- [Source text]:
──────────────────────────────

Saturday, June 5, 2021

Congratulations to WI's LJ Movers and Shakers!


Annually, Library Journal (LJ) honors library staff who are moving the profession forward. Each year's class is recognized for great work as advocates; community builders; change agents; digital developers; educators; or innovators.

A hearty congratulations to the four Wisco librarians who were recognized as 2021 Library Journal Movers and Shakers! 

Krissy Wick, Director of Public Services at Madison Public Library, was selected by Library Journal as a "Community Builder." Krissy was recognized for her partnership work; community engagement and leadership in innovative services. LJ writes: "At the beginning of the COVID-19 shutdown, she had remote racial equity and social justice trainings ready for library employees, and she set up workgroups so all staff could help plan for reopening, rework current services, plan training and onboarding, and explore racial equity issues. She’s led two rounds of staff focus groups to help management better communicate with and support staff, managed regular town halls to improve communication within the organization and, when the library was asked to plan for a five percent budget reduction, crafted a response that minimized impact on staff and resulted in no layoffs." You can read about the work she's done here

Also working at Madison Public Library and honored as "Change Agents" are three librarians who head up the library's Racial Equity Change Team: Dominic Davis; Pinney Branch Library Assistant;  Jody Mohrbacher, Youth Collections Development Librarian; and Yesianne Ramírez-Madera, Meadowridge Library Branch Manager. The trio was recognized for accomplishments that "include organizing a group of consultants to help represent voices of color authentically in communications; publishing a racial equity staff newsletter; drafting recommendations on the employee transfer process after discovering that its focus on seniority inordinately benefited white staff; and making revisions to the behavior consequences policy when an analysis revealed children of color were banned at higher rates than white ones." You can read about their work during the pandemic year here.

──────────────────────────────

- [Data extracts]:
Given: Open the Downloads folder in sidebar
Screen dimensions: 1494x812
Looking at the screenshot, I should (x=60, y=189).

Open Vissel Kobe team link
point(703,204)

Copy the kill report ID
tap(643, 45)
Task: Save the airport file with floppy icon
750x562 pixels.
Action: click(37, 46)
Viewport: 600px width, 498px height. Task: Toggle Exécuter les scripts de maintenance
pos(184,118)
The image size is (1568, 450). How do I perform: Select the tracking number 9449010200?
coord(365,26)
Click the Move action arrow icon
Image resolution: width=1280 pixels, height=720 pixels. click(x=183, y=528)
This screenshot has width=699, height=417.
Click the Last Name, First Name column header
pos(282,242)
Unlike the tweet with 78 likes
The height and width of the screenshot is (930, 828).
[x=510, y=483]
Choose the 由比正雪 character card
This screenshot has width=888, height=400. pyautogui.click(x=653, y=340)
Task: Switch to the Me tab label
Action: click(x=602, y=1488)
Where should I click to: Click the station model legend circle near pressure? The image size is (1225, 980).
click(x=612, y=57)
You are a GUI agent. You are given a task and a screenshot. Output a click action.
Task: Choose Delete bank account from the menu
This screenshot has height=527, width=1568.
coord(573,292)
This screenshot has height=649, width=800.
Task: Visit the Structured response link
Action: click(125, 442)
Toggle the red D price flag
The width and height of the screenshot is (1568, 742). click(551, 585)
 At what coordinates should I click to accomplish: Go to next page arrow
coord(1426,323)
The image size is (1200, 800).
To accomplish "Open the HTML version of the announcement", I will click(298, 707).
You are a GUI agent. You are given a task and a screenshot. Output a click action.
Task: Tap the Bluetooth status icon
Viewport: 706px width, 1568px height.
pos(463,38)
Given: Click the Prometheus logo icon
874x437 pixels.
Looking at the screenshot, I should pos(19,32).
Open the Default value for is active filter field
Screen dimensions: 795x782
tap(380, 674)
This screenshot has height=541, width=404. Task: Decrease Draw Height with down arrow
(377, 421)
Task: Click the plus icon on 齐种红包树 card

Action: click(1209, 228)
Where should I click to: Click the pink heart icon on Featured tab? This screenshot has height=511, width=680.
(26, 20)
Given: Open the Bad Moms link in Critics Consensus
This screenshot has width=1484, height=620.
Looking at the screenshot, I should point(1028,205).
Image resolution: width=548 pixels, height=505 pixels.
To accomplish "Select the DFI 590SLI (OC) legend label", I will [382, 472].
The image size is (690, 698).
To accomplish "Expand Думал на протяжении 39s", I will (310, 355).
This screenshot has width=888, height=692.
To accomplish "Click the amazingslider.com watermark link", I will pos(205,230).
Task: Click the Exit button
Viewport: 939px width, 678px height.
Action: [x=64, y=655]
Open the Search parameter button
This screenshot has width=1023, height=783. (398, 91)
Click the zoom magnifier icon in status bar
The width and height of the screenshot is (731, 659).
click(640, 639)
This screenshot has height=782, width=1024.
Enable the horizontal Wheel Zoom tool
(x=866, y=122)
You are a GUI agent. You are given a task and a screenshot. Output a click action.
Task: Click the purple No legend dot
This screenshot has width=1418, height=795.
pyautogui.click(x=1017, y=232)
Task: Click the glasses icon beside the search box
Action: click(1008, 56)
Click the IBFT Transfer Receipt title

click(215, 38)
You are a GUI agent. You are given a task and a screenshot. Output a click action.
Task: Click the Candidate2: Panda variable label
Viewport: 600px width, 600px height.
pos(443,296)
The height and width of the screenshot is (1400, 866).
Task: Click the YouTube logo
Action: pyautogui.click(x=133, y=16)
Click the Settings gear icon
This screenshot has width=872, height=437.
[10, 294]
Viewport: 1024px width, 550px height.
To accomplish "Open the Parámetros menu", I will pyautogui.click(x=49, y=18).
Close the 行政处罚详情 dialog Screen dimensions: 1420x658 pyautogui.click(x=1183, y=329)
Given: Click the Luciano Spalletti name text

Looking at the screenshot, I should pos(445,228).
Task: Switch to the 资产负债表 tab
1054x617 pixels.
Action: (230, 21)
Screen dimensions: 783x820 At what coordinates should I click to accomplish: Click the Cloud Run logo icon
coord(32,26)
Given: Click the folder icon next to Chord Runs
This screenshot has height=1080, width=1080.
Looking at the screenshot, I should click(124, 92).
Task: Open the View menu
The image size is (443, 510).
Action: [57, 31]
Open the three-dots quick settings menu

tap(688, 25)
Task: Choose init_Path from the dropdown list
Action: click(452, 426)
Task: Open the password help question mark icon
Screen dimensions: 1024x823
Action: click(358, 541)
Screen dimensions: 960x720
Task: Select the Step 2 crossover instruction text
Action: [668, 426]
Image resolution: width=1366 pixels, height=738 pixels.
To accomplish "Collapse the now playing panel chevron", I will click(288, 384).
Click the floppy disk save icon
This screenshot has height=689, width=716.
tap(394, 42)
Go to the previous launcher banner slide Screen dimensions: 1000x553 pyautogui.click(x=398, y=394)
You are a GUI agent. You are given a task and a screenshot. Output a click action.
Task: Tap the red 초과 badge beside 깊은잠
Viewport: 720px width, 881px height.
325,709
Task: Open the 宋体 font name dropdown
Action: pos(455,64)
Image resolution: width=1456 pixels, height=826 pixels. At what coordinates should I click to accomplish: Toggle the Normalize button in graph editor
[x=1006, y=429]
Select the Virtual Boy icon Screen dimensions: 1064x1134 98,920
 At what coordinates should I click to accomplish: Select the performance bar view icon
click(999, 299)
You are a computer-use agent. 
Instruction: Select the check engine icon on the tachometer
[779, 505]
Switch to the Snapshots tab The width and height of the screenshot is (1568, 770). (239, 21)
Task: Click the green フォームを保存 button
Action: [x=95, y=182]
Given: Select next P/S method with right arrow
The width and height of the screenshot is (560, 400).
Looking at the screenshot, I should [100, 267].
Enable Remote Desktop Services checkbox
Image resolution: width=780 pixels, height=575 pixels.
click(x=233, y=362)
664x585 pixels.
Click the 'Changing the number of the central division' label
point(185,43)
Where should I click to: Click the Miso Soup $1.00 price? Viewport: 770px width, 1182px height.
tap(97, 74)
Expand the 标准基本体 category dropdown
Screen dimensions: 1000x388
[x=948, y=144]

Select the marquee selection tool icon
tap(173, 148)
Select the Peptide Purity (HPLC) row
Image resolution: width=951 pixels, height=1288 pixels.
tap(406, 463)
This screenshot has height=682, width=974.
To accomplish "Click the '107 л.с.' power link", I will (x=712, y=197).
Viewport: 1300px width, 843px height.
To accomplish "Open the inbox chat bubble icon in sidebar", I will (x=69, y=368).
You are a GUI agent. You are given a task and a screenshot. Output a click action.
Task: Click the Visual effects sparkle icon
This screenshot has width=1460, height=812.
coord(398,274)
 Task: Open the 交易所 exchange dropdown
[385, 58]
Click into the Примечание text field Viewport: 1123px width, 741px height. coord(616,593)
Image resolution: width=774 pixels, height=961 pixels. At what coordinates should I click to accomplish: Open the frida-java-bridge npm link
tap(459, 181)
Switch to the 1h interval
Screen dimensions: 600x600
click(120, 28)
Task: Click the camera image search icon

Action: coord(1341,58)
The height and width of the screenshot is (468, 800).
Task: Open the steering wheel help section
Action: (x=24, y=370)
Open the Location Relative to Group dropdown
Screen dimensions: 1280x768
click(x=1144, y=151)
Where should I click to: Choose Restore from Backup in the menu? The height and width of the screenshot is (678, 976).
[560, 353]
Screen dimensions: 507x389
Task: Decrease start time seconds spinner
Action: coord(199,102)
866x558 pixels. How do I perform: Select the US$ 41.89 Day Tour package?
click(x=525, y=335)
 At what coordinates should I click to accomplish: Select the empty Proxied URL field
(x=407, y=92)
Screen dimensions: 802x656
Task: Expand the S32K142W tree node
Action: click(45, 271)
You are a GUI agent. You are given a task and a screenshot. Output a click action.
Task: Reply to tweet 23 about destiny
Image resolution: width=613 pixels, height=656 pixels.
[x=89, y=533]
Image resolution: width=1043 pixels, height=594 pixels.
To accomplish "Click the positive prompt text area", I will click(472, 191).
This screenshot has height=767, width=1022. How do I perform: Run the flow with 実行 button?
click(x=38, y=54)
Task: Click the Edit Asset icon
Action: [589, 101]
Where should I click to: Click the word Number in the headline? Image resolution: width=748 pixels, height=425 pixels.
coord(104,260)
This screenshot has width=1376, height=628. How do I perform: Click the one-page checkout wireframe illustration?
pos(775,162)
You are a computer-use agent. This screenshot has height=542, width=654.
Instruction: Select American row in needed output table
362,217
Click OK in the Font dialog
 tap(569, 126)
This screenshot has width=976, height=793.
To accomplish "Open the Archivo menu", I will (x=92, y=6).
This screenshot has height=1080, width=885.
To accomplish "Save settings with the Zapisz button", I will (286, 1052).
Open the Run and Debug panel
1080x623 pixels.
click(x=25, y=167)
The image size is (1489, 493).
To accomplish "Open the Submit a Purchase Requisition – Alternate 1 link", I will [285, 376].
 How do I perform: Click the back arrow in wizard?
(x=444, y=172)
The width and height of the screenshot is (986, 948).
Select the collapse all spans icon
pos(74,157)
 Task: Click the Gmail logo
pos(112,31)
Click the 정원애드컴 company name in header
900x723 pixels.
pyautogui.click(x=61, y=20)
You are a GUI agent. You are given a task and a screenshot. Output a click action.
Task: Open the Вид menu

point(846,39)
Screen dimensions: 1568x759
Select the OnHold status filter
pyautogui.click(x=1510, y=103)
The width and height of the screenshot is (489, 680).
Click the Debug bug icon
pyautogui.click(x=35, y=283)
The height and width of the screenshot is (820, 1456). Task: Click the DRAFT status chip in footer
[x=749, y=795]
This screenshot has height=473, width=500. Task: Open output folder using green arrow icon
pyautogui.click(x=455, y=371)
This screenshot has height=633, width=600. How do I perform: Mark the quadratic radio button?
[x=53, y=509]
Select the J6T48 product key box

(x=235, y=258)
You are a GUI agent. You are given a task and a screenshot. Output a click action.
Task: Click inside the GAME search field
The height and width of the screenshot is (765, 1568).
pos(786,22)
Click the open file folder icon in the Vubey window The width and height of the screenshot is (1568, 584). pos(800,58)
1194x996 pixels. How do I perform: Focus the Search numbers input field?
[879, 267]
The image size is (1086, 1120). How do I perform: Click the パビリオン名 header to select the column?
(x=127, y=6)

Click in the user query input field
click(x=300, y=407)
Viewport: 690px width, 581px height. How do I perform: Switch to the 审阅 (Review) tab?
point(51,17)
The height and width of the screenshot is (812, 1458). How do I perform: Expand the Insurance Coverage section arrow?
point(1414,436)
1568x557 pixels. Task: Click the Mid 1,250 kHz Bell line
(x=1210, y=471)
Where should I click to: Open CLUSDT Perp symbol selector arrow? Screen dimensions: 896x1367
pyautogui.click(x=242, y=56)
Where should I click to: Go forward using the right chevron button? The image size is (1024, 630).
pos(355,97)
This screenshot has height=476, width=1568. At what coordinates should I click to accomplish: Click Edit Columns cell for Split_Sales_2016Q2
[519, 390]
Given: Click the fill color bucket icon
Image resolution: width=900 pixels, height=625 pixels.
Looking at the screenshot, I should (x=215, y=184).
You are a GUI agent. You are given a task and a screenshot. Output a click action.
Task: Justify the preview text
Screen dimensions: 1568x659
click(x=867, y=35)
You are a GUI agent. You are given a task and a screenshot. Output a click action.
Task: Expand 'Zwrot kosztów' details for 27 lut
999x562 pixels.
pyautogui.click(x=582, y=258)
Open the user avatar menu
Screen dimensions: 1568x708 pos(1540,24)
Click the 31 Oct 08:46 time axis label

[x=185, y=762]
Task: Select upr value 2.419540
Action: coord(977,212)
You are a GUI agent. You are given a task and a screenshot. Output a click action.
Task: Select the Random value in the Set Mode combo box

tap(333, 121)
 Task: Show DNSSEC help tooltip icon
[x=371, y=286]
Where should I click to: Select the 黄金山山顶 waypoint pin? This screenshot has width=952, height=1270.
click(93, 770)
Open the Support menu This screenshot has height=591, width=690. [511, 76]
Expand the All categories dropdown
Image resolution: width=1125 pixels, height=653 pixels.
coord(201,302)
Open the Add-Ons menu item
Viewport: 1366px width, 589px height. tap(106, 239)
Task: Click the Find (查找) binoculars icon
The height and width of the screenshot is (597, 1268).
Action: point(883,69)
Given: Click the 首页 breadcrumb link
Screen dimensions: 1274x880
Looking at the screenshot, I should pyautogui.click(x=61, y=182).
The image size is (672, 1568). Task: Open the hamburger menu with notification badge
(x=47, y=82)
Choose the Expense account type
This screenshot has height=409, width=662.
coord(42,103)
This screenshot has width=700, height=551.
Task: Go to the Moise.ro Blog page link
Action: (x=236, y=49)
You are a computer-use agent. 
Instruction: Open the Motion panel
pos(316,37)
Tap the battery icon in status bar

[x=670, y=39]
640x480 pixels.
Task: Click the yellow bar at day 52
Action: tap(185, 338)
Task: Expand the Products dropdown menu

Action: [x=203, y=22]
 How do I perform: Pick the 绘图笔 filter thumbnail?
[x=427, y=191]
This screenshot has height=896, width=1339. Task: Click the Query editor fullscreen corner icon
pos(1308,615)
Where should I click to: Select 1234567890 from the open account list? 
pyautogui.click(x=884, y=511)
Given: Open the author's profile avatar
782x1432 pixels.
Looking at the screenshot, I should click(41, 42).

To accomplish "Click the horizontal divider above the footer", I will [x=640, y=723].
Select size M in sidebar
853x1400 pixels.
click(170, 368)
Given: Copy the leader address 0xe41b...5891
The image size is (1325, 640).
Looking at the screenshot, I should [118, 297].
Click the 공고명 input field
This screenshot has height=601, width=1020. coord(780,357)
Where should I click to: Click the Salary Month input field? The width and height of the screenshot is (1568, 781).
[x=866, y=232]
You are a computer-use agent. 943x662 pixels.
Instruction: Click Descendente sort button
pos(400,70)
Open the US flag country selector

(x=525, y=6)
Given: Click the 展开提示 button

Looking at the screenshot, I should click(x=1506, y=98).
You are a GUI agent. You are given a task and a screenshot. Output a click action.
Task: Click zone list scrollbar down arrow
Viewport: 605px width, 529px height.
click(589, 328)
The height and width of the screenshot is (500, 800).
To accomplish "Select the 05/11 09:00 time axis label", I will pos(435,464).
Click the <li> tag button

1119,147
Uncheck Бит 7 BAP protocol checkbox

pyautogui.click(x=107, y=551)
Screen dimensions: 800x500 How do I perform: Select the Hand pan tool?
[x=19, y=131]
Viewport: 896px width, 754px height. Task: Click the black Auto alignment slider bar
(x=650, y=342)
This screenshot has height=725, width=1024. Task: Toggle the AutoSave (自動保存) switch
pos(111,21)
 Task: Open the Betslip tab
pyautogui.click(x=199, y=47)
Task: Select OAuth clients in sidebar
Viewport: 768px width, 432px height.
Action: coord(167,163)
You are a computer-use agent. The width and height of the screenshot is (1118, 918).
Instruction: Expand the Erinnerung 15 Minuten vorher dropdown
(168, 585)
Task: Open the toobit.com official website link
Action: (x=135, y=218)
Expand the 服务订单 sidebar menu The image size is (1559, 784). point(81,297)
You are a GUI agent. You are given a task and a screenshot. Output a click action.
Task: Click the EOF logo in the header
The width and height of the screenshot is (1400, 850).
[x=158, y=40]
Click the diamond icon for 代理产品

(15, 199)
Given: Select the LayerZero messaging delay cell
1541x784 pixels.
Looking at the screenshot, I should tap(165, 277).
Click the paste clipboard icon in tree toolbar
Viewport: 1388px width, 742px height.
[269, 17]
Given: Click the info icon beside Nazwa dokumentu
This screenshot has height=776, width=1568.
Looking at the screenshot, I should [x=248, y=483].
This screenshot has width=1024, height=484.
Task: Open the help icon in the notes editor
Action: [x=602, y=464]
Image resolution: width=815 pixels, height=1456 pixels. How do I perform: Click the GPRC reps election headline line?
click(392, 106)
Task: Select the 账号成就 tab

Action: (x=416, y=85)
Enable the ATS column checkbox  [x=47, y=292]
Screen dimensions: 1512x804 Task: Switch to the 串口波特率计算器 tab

──────────────────────────────

- [Work to be completed]: For each statement, answer yes or no on whether it agrees with the post on the 2021 Library Journal Movers and Shakers, and quote the words from the post that decide it: (a) Krissy Wick was honored as a "Change Agent"; (b) the Racial Equity Change Team drafted recommendations on the employee transfer process; (c) Krissy Wick's response to the planned budget reduction led to layoffs.

- [Task response]:
(a) No: "was selected by Library Journal as a "Community Builder.""
(b) Yes: "drafting recommendations on the employee transfer process after discovering that its focus on seniority inordinately benefited white staff"
(c) No: "crafted a response that minimized impact on staff and resulted in no layoffs"